KENYA: KAMITI PRISONERS WANT SUPREME COURT TO REMOVE DEATH PENALTY

12 October 2017 :

Inmates at the Kamiti Maximum Prison called on the Supreme Court to rule on the petition seeking determination of the constitutionality of the death sentence.
The number of death row convicts at the prison has risen to 130 in one year since President Uhuru Kenyatta commuted 2,747 death row convicts to life imprisonment, including 2,655 males and 92 females.
Former policemen Dickson Munene and Morris Kaberia urged the apex court to rule on the application that may shake up the country's penal code, and Parliament to amend the penal code and remove the death penalty.
Munene was serving death sentence for murder of former Gatundu North MP Patrick Muiruri's son Dr. James Ng'ang'a in a bar brawl in Westlands, Nairobi, on January 24, 2009.
Kaberia also imprisoned for life was serving death sentence for robbery with violence.
He said the sentence is discriminatory and inhumane.
Munene said the sentence is disproportionate and does not serve any correctional role. He also noted that commuting death sentence to life imprisonment does not help the matter.
"It is like moving a burden from the head to the shoulder," he added.
We have talked about this issue for long. Let us move forward and find a solution. Let us help the Supreme Court make this ruling.

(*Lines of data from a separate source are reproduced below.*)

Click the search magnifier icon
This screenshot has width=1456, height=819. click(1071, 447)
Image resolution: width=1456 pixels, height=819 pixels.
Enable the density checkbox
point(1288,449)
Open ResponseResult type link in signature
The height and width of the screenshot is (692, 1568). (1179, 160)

It has been there for nine months."
Munene was speaking at the prison where inmates joined the others world over to mark the international day against the death sentence.

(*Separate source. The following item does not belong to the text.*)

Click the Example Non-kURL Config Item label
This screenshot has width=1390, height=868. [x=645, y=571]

The event is held to push calls for abolition of the penalty.
Kaberia said the sentence is excessive and discriminatory "only served to the poor who can't hire competent lawyers to represent them".
"Capital punishment is punishment for lack of capital," he said.
Former death row inmate Peter Ouko called on stakeholders to hasten push for repeal of the penal code to remove the death sentence and replace life imprisonment with a determinate sentence.
Ouko said moratorium by the government should be supported by review of the laws to define penalties that proportional to offences.